Let \( B_1=\{T_{pq}|1\le p \le m \ and \ 1 \le q \le n\} (\# B_1=mn) \)
Claim that \( B_1 \) is the basis for \( L(V, W) \)
i.e. to show that (i) \( L(B_1)=L(V, W) \)
(ii)\( B_1 \)is linearly independent
Let \( T \in L(V, W) \) be any vector.

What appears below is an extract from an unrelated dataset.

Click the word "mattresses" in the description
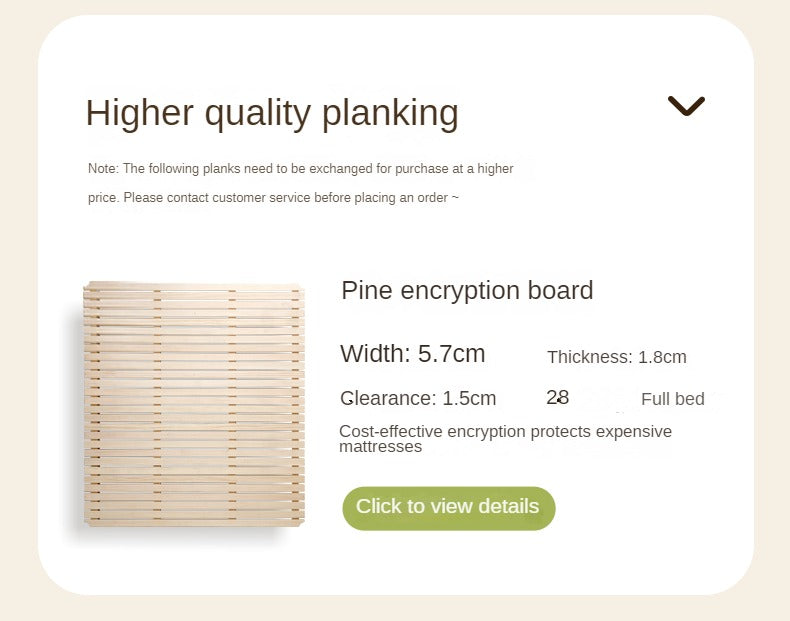 click(x=381, y=447)
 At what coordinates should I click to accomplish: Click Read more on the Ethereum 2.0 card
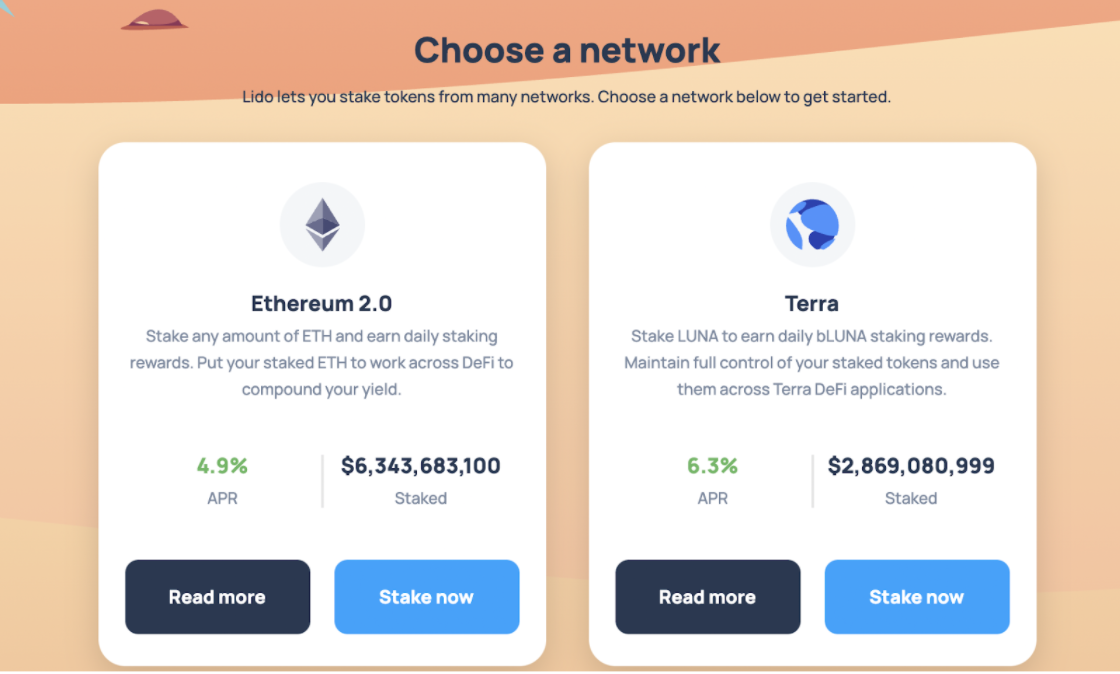217,597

Then \( T(\alpha_1)\in W \) and \( T(\alpha_1) \) can be expressed as the linear combination of \( \beta_1, \beta_2, …, \beta_m \).
i.e. \( T(\alpha_1)=a_{11}\beta_1+a_{21}\beta_2+ … +a_{m1}\beta_m, \ where \ a_{11}, a_{21}, … , a_{m1}\in F \)

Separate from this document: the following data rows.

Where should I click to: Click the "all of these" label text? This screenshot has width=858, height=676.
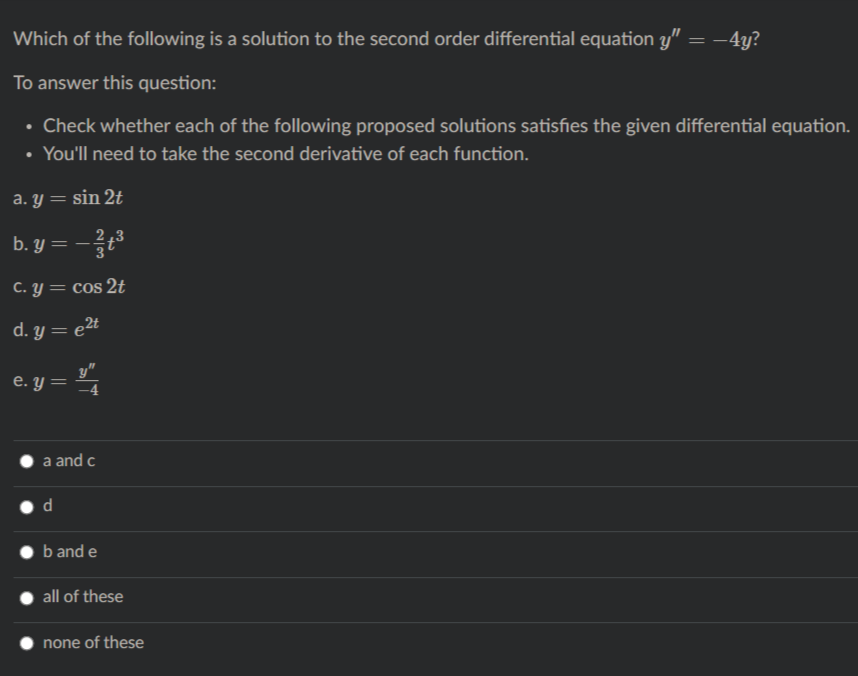coord(83,596)
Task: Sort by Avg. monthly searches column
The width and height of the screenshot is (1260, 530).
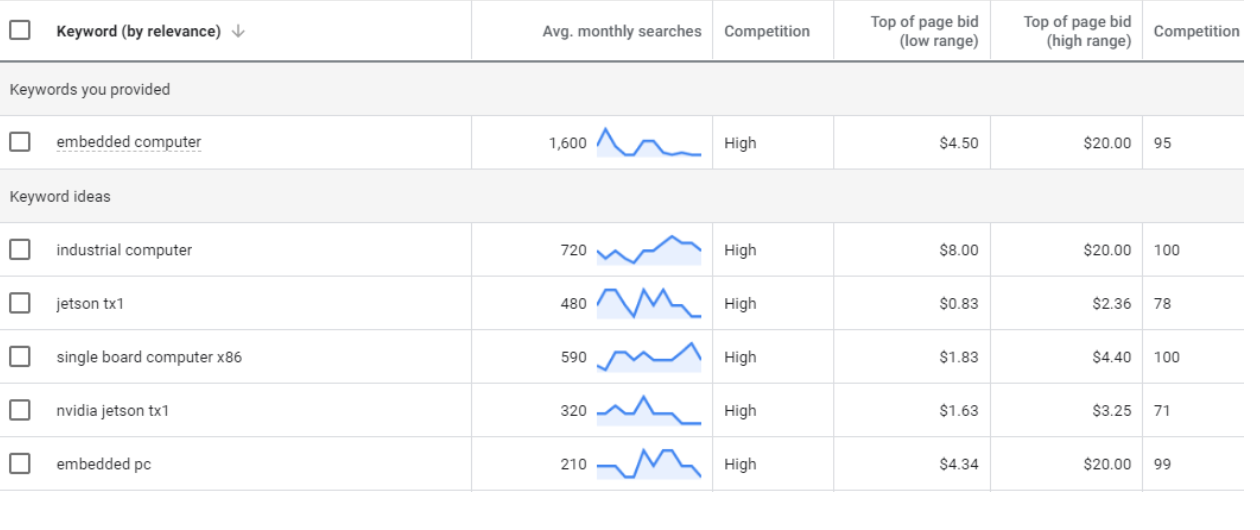Action: [622, 31]
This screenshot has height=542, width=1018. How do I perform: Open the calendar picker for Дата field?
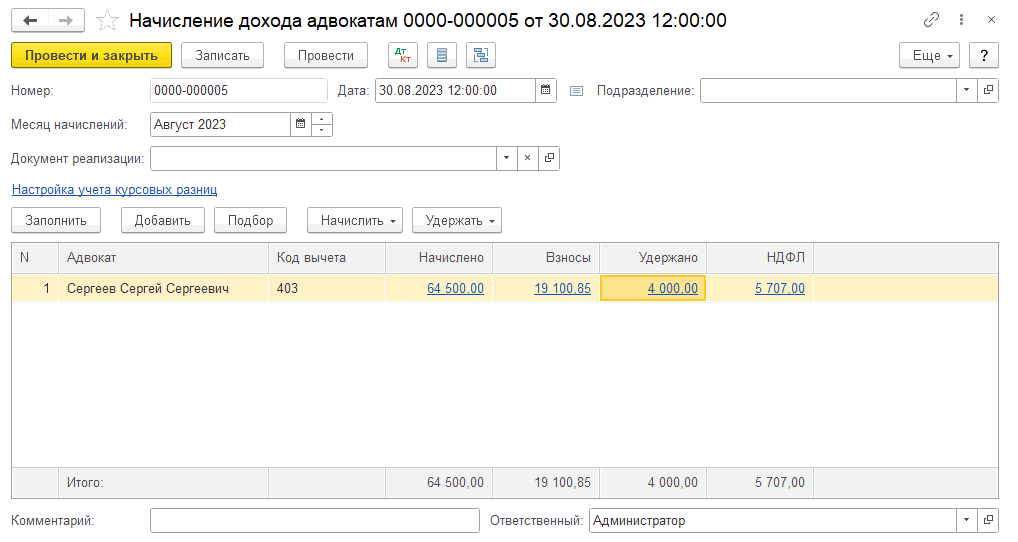[546, 90]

i.e. \( T(\alpha_1)=\displaystyle\sum_{p=1}^{m}a_{p1}\beta_p \)
Now for each i, \( 1 \le i \le n \),
\( T(\alpha_i)=a_{1i}\beta_1+a_{2i}\beta_2+ … +a_{mi}\beta_m T(\alpha_i)=\displaystyle\sum_{p=1}^{m}a_{pi}\beta_p \ — \ (1);\ 1 \le i \le n \)
Let \( S=\displaystyle\sum_{p=1}^{m}\displaystyle\sum_{q=1}^{n}a_{pq}T_{pq} \)
Then, \( S\in L(V, W) \)
Claim that \( S=T \)
Consider, \( S(\alpha_i) \)
\( =\left(\displaystyle\sum_{p=1}^{m}\displaystyle\sum_{q=1}^{n}a_{pq}T_{pq}\right)(\alpha_i) \)

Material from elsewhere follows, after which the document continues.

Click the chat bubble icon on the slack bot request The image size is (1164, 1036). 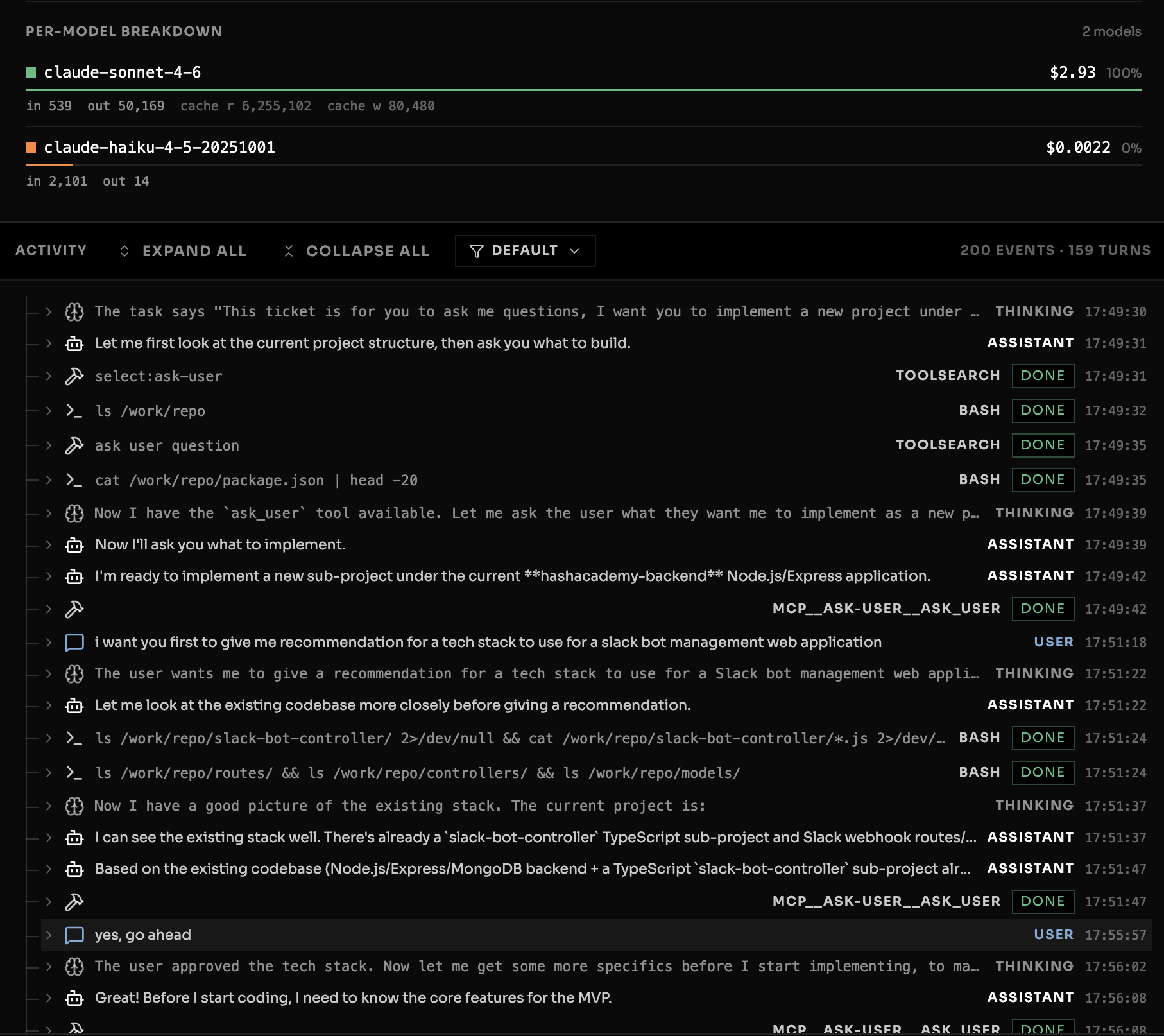coord(74,642)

\( =\displaystyle\sum_{p=1}^{m}\left(\displaystyle\sum_{q=1}^{n}a_{pq}T_{pq}(\alpha_i)\right) \)
\( =\displaystyle\sum_{p=1}^{m}\left(\displaystyle\sum_{q=1}^{n}a_{pq}\delta_{iq}\beta_p\right) \)
\( =\displaystyle\sum_{p=1}^{m}a_{pi}\beta_p \)
\( =T(\alpha_i) \)
Then \( S(\alpha_i)=T(\alpha_i) \)
This shows that \( S=T \).
hence, \( L(B_1)=L(V, W) \).
Now to show that \( B_1 \) is linearly independent.
Suppose that \( \displaystyle\sum_{p=1}^{m}\displaystyle\sum_{q=1}^{n}b_{pq}T_{pq}=0 \)
\( \implies \left(\displaystyle\sum_{p=1}^{m}\displaystyle\sum_{q=1}^{n}b_{pq}T_{pq}\right)(\alpha_i)=0(\alpha_i)=0 \)
\( \implies \displaystyle\sum_{p=1}^{m}\left(\displaystyle\sum_{q=1}^{n}b_{pq}T_{pq}(\alpha_i)\right)=0 \)
\( \implies \displaystyle\sum_{p=1}^{m}\left(\displaystyle\sum_{q=1}^{n}b_{pq}\delta_{iq}\beta_p)\right)=0 \)
\( \implies \displaystyle\sum_{p=1}^{m}b_{pi}\beta_p=0 \)
\( \because \{\beta_1, \beta_2, … ,\beta_m\} \) is linearly independent,
\( \implies b_{pq}=0 \) for \( 1 \le p \le m, 1 \le q \le n \).
\( \therefore B_1 \) is linearly independent.
\( \therefore B_1 \) forms basis for \( L(V, W) \ and \ \# B_1=mn \).
Hence, \( B_1 \) is finite dimensional and has dimension mn.